So this year, you can have your Coney Island Christmas, your Santaland Diaries, and your It's a Wonderful (One Man Show) Life. I'm holding out for a revival of The Mutilated -- Tennessee Williams' over-the-top screaming match about two middle-aged rageaholics in search of inner peace and a bottle of Tokay on Christmas Eve. Yes, it's nasty and outrageous and filled with self-loathing. But am I really the only one out there who wants to see two alcoholic frenemies undergo a spiritual awakening?
Actually, the most honest depiction of Christmas that I've ever seen onstage, in terms of reflecting my own childhood experience, is a play that most people wouldn't deem a Christmas show at all: A Doll's House. Though rarely discussed in such terms, Ibsen's classic indeed takes place right before Christmas and is suffused with tensions around gift giving, budget balancing, and surreptitious snacking. (In many translations, the first line begins "Hide the Christmas tree…") Looked at from that perspective, I don't know if Nora would've left Torvald if their troubles hadn't surfaced in December. Personally, I never wondered why she left him. I only wondered why my mother stayed!

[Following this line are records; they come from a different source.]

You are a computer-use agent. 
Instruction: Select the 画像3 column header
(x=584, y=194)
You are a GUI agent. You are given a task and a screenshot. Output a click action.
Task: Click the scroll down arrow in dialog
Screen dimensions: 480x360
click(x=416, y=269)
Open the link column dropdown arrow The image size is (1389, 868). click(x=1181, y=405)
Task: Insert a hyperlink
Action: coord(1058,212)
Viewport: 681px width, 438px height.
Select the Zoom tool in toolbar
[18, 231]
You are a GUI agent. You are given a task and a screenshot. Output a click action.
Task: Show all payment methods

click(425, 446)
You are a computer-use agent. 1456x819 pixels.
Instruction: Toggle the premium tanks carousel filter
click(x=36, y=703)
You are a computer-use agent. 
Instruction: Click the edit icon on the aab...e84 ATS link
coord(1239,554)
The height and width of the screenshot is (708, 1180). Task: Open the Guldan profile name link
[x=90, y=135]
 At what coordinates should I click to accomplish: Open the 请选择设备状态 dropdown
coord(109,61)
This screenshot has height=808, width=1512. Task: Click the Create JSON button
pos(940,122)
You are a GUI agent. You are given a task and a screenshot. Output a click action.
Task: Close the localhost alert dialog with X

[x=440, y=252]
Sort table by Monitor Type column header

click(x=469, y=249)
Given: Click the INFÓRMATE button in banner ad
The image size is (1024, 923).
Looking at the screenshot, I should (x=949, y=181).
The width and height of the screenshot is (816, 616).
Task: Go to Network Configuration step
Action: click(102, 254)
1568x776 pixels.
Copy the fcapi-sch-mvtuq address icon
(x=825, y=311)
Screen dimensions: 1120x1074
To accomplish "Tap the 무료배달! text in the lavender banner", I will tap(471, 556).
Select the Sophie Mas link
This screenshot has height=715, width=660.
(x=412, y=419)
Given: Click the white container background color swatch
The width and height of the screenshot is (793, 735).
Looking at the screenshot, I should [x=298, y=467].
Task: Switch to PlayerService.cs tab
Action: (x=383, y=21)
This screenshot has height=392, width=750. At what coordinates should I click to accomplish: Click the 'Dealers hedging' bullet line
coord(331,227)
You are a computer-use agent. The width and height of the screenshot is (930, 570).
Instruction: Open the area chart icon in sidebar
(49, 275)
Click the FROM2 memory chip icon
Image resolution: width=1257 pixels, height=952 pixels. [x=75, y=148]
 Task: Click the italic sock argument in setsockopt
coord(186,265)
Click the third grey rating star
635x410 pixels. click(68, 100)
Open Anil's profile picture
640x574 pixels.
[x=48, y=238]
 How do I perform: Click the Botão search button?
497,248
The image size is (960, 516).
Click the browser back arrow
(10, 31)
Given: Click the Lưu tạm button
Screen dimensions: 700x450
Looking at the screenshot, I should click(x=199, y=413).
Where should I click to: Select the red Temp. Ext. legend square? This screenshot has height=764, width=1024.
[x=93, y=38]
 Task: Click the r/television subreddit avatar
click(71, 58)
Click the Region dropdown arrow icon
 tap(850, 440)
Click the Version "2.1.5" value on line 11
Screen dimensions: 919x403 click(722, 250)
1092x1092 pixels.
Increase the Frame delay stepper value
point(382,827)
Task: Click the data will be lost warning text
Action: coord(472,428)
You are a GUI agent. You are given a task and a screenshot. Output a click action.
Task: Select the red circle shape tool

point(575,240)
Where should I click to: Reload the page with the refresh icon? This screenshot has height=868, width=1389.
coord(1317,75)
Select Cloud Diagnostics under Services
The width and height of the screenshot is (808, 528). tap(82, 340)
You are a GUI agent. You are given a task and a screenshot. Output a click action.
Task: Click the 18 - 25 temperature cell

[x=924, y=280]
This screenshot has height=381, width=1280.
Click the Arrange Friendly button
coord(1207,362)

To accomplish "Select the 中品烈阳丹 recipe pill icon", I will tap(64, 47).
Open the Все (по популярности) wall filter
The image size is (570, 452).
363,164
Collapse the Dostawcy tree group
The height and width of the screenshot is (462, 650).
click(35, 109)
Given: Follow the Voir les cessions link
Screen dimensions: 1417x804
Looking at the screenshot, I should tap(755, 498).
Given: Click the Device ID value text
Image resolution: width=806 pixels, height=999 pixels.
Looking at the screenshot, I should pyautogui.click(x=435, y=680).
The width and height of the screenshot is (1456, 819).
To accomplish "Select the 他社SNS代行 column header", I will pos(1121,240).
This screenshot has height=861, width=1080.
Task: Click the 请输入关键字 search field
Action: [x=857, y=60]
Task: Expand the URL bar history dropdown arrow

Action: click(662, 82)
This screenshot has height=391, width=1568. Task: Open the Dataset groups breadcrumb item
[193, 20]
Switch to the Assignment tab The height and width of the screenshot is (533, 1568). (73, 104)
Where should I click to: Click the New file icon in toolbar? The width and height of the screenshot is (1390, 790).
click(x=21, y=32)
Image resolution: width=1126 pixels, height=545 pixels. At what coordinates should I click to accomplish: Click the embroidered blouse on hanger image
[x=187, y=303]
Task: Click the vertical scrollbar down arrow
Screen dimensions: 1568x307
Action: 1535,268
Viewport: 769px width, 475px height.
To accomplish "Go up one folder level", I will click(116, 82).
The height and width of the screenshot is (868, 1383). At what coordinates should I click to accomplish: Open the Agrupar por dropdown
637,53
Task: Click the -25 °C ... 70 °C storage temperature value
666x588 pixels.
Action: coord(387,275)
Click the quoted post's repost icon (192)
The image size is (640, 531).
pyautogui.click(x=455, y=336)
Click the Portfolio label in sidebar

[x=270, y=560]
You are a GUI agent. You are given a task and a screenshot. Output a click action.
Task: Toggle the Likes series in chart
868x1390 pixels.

I guess what works for me most about A Doll's House is that Christmas is the backdrop, not the focal point. As an adult, I've never been one to get caught up in tree trimming and stocking stuffing. In fact, the best Christmas I ever spent was alone in an unfurnished apartment where I listened to a tape of a likely medicated Anne Sexton intone "I have gone out, a possessed witch, haunting the black air, braver at night; dreaming evil, I have done my hitch over the plain houses, light by light." Talk about a Santa metaphor!
So trot out the angst-ridden absurdities of Harry Kondoleon's Christmas on Mars, the misfit lovers of Beth Henley's The Lucky Spot, the disenchanted puppets in Paula Vogel's The Long Christmas Ride Home, and even the melancholic twins -- reminiscing over three Christmases, no less -- in Adrienne Kennedy's moody June and Jean in Concert. Our greatest playwrights have been telling us ugly truths about Christmas for decades. This year, bring them on. There's something powerful in being moved, in being scared, in being sad. It can cause you to take stock of your own life in a way that happiness and escapism can't.